Using last week’s C2SV arts and tech conference as his platform, the 68 year-old entrepreneur was by turns direct and vague about the proposed device, which he plans to sell through a new startup, Future Tense.
Judging from his comments on YouTube, D-Central (as in ‘decentralised’) will be a pocket-sized personal router that owners will use to create small encrypted wireless networks stretching a few blocks in range.
Not automatically connected to the Internet (hence the anti-surveillance tag), D-Central will be a building block for island networks that can connect to one another without the need to risk eavesdropping via Internet service providers. Users on each router will be able to communicate with one another in either public or private, anonymous modes.
“I’ve been thinking about this product for years,” announced McAfee during a question and answer session. “The NSA helped create every single encryption algorithm we use and therefore can get access to whatever they want We live in a very insecure world with a very insecure communications platform,” explained McAfee.
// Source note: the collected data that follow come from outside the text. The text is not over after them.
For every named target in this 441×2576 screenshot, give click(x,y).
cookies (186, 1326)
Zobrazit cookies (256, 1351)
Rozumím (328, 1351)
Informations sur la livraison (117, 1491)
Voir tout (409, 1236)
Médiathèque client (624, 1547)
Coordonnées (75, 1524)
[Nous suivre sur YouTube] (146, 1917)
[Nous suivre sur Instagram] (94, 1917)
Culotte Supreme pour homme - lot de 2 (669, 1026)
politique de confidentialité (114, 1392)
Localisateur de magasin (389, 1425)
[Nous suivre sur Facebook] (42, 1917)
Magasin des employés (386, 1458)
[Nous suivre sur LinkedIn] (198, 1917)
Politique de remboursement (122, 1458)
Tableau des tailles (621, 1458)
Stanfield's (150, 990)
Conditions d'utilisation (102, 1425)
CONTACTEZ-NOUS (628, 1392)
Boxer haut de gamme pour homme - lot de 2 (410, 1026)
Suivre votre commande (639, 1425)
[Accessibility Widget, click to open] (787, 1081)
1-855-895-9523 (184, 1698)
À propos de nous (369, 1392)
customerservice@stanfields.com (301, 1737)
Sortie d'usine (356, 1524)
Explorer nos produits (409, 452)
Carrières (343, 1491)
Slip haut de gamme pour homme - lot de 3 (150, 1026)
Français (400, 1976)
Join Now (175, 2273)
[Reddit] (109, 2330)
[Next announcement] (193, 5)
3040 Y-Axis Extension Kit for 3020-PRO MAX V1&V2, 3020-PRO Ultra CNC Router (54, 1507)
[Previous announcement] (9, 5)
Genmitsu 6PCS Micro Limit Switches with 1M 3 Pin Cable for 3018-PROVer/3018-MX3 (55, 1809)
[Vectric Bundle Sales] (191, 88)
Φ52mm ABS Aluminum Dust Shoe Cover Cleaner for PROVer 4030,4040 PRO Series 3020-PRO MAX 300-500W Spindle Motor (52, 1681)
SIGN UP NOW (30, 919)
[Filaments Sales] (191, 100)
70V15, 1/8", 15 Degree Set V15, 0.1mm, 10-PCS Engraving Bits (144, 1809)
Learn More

“[With D-Central] everyone’s network is unique to themselves. It doesn’t ask who you are, it doesn’t even know who you are. There is no unique identifier for your device that is constant, every few minutes it changes.”
To allow for Internet communications, the system will appoint nodes to connect to it, creating an encrypted tunnel between nodes in other cities, McAfee explained. Users connecting to the device would need an app on their smartphone or computer.
Currently, the device had been designed and Future Tense was looking for partners to build the hardware, he added.
“I can’t imagine any college student in the world not standing in line to buy one of these.”
A lot of people – one might venture to say the majority of tech-watchers – opine that McAfee has ‘lost it’. It’s just that precisely what he’s lost or where it’s gone is not always clear.
But D-Central is undoubtedly the sort of device that might have found its moment in the post-Snowden era where surveillance, long suspected, can now be assumed. There are some technical wrinkles that lie unexplained.
If users connect using a client, how secure can that be on an accessible platform, be that mobile (Android or iPhone) or a PC? What is the system for anonymising and connecting clients within the device’s range given that the router and client will need to set up and maintain a connection? Could the D-Central itself be hacked?
Might it be used for nefarious purposes, McAfee was asked. “Of course it can be used for nefarious purposes just like the telephone can be used for nefarious purposes,” he shot back.
McAfee could be the high-profile figure to get an interesting idea off the ground but he still has a lot of distractions vying for his attention. The entrepreneur escaped a Belize police raid last November after one of his neighbours was murdered, since his life and the sometimes bizarre events spinning around it have seemed as clear as mud.